Entries from a dataset:
<<<<
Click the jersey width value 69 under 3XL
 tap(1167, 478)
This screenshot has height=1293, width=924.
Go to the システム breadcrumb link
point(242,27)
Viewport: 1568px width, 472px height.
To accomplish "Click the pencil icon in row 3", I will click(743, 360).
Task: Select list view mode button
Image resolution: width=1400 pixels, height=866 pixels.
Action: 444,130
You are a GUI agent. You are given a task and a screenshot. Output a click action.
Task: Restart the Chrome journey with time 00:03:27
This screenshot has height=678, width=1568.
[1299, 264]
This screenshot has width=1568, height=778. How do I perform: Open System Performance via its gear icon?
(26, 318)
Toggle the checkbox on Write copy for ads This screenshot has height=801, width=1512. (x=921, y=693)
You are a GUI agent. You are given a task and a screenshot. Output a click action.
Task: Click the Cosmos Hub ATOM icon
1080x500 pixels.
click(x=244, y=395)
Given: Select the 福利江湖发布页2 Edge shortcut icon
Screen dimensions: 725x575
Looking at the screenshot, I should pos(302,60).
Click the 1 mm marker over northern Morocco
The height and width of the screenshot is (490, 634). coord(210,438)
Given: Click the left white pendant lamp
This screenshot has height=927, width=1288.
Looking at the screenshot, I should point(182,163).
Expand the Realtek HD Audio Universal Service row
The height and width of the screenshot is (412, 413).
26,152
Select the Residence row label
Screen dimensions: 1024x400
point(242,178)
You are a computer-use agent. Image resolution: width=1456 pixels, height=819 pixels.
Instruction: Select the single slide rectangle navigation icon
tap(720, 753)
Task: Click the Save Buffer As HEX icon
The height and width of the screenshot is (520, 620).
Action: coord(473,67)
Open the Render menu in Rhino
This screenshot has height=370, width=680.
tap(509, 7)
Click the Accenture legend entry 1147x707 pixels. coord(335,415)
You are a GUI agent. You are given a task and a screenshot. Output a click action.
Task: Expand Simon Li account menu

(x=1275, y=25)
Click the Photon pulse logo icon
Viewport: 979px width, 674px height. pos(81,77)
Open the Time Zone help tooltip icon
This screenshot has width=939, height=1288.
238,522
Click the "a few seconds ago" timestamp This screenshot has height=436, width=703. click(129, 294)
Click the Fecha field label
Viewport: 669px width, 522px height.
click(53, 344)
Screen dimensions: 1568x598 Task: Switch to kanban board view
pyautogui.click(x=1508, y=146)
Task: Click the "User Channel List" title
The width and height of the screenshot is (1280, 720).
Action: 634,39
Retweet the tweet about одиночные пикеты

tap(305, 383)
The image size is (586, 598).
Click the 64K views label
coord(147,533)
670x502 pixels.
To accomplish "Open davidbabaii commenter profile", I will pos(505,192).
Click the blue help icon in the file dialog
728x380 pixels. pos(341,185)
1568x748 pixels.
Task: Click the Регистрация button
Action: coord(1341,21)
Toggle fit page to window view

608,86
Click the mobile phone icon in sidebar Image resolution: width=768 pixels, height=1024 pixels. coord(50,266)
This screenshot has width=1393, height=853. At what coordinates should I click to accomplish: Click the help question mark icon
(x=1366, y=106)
>>>>
EXERCISE AIM: Pick out each line in the items above that contains the string "accomplish", and copy those lines.

CORRECT OUTPUT:
To accomplish "Click the pencil icon in row 3", I will click(743, 360).
To accomplish "Open davidbabaii commenter profile", I will pos(505,192).
This screenshot has width=1393, height=853. At what coordinates should I click to accomplish: Click the help question mark icon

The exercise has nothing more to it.